* Assigned task:
Copy each line of the entries that includes the word "Stock".

* Records for this exercise:
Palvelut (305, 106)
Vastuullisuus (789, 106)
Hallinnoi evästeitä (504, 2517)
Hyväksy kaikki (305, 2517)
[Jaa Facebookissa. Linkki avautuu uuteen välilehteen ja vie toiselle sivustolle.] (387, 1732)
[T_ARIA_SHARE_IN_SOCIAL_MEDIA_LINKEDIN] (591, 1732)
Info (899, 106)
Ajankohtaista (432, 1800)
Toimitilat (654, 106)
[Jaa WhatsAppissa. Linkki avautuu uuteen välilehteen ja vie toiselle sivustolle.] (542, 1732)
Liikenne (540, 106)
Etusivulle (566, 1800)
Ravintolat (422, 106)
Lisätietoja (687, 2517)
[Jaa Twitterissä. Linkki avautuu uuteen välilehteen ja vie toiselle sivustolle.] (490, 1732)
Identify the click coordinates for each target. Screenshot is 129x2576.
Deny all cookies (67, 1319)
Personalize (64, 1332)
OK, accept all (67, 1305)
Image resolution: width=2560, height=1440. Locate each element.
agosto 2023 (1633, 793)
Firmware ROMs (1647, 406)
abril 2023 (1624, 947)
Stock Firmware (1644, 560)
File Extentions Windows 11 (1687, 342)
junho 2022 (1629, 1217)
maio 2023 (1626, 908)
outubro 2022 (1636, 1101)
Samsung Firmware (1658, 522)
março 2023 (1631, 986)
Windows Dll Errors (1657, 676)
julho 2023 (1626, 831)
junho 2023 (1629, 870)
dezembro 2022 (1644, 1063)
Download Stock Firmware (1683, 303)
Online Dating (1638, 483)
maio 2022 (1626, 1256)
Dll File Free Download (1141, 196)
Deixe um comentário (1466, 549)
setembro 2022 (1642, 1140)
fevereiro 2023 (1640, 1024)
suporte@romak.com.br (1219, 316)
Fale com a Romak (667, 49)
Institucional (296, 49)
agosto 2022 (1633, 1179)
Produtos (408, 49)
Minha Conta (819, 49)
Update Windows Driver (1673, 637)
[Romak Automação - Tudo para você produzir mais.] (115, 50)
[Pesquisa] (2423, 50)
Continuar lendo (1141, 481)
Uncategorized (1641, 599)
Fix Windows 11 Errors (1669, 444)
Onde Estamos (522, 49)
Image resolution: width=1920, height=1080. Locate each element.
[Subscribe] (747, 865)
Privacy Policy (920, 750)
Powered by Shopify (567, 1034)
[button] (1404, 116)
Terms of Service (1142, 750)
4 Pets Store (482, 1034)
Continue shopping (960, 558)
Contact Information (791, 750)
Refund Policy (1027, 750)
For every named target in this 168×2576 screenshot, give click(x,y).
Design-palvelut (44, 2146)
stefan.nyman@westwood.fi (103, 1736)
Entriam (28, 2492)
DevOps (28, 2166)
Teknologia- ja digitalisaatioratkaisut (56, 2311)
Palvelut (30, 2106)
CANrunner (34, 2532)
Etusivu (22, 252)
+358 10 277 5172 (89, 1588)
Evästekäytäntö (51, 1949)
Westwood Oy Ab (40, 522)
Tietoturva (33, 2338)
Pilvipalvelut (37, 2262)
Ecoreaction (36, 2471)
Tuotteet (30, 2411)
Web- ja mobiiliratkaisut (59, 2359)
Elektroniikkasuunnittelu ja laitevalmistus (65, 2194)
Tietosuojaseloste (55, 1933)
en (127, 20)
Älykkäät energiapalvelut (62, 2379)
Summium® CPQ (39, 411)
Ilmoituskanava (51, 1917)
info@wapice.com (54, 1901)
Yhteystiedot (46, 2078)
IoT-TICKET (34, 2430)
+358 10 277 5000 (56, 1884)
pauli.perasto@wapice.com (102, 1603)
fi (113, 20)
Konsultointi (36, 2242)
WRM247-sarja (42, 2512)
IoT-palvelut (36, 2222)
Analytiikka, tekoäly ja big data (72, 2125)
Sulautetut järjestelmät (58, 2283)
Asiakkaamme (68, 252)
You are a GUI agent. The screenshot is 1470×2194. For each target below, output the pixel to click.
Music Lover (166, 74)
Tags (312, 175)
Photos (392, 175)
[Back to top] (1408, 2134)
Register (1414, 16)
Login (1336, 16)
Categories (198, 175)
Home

* Response:
Stock Firmware (1644, 560)
Download Stock Firmware (1683, 303)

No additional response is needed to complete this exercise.